The Fitzgerald Law Firm, P.C., Yonkers, NY (John M. Daly, James P. Fitzgerald, Deborah Pearl Henkin, Alberto Casadevall, Daniel Sully, and Mitchell Gittin of counsel), for appellant.
Alan B. Brill & Associates, LLC (Mauro Lilling Naparty LLP, Woodbury, NY [Seth M. Weinberg and Ashley Guarino], of counsel), for respondent.
DECISION & ORDER
In an action to recover damages for personal injuries, the plaintiff appeals from an order of the Supreme Court, Westchester County (William J. Giacomo, J.), dated May 22, 2019. The order granted the defendant's motion pursuant to CPLR 317 to vacate (1) an order of the same court dated March 29, 2018, granting the plaintiff's motion for leave to enter a default judgment and directing an inquest on damages, and (2) a judgment of the same court dated October 4, 2018, which, upon the defendant's default in appearing at the inquest, is in favor of the plaintiff and against the defendant in the principal sum of $654,928, and for leave to serve and file a late answer.
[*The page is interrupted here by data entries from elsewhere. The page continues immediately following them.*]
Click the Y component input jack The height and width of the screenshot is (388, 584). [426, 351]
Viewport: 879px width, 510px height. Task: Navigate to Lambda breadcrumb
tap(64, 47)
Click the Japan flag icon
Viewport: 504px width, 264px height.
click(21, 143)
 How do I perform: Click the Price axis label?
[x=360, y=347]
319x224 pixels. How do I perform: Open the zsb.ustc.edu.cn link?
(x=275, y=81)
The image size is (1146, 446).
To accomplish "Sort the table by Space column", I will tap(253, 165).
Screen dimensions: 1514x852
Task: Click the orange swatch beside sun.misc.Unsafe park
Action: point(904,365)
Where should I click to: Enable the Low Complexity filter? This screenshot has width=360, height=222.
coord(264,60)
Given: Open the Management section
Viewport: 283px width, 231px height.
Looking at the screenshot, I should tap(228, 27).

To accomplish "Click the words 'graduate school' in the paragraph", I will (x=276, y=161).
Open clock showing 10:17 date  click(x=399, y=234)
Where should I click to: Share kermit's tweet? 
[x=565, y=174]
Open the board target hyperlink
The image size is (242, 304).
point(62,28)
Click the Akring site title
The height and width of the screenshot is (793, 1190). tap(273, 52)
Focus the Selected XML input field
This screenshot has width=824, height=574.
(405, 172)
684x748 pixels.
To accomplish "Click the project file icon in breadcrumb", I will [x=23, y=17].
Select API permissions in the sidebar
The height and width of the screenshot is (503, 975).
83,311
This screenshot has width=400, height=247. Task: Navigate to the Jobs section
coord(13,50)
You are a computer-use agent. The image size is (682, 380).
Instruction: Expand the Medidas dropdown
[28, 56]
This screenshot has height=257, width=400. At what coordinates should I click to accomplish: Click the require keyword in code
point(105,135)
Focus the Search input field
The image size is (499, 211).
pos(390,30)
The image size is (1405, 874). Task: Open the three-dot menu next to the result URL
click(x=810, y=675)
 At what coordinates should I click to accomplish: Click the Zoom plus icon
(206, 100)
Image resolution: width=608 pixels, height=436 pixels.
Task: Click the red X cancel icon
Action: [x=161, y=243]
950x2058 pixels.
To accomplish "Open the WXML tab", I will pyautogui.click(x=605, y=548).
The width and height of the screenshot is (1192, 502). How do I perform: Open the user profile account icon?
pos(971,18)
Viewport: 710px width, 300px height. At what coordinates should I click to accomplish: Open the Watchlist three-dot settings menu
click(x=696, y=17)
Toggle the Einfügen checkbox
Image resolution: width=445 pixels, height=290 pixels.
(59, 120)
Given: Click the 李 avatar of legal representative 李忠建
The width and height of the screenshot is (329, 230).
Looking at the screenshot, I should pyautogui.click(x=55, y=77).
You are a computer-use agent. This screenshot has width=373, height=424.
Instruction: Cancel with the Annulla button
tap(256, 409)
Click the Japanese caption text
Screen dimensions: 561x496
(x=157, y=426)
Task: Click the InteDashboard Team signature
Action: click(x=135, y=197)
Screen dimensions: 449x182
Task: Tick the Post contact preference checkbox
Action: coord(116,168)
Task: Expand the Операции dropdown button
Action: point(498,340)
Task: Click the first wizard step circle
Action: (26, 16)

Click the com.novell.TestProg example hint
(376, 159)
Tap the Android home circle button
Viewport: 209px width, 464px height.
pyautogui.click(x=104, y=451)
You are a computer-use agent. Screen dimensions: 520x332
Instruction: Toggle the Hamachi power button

ORDERED that the order dated May 22, 2019, is affirmed, with costs.
On November 28, 2015, the plaintiff, a tenant in an apartment building owned by the defendant, allegedly was injured when she slipped on a wet floor in the lobby of the building. The plaintiff commenced this action to recover damages for personal injuries against the defendant. The plaintiff purportedly effected service of the summons and complaint on the defendant by serving the Secretary of State on June 30, 2017, followed by a mailing to the defendant's last known address in White Plains. In January 2018, after the defendant failed to answer the complaint or appear in the action, the plaintiff moved for leave to enter a default judgment. In an order dated March 29, 2018,
the Supreme Court granted the plaintiff's motion, without opposition, and directed an inquest on damages. On July 17, 2018, the defendant failed to appear for the inquest. On October 4, 2018, the Supreme Court entered a judgment in favor of the plaintiff and against the defendant in the principal sum of $654,928.
In January 2019, the defendant moved pursuant to CPLR 317 to vacate the March 29, 2018 order and the judgment, and for leave to serve and file a late answer. In an affirmation in support of the motion, James Cartelli, the defendant's designated agent for service of process, averred that he did not receive the summons and complaint, since those papers were sent to his former address in White Plains. Cartelli indicated that in early 2012, he relocated his office from the address in White Plains to a new address in Hartsdale. Cartelli also noted that the plaintiff's counsel sent a letter to the defendant at its principal place of business in Mount Vernon in May 2016, one year before the action was commenced.
In the order appealed from, dated May 22, 2019, the Supreme Court granted the defendant's motion pursuant to CPLR 317 to vacate the March 29, 2018 order and the judgment, and for leave to serve and file a late answer. The plaintiff appeals.
"To vacate a default in answering or appearing pursuant to CPLR 317, a defendant must demonstrate that it was served with a summons other than by personal delivery, that it did not receive actual notice of the summons in time to defend, and that it has a meritorious defense" (NYCTL 2015-A Trust v 731 Bergen, LLC, 172 AD3d 1391, 1392). Here, the defendant demonstrated that it did not receive actual notice of the summons and complaint in time to defend (see Villacis v City of New York, 170 AD3d 1243, 1243-1244). Further, there is no evidence in the record that the defendant deliberately attempted to avoid notice of the action, especially since the plaintiff had knowledge of the defendant's principal place of business (see Bing Fang Qui v Cameo Owners Corp., 172 AD3d 802, 804; Gershman v Midtown Moving & Stor., Inc., 123 AD3d 974, 975). In addition, the defendant demonstrated the existence of a potentially meritorious defense (see Leader v Steinway, Inc., 186 AD3d 1209, 1211; Bing Fang Qiu v Cameo Owners Corp., 172 AD3d at 804).
The plaintiff's remaining contentions are without merit.
Accordingly, the Supreme Court properly granted the defendant's motion to vacate the March 29, 2018 order and the judgment, and for leave to serve and file a late answer.
BARROS, J.P., RIVERA, WOOTEN and DOWLING, JJ., concur.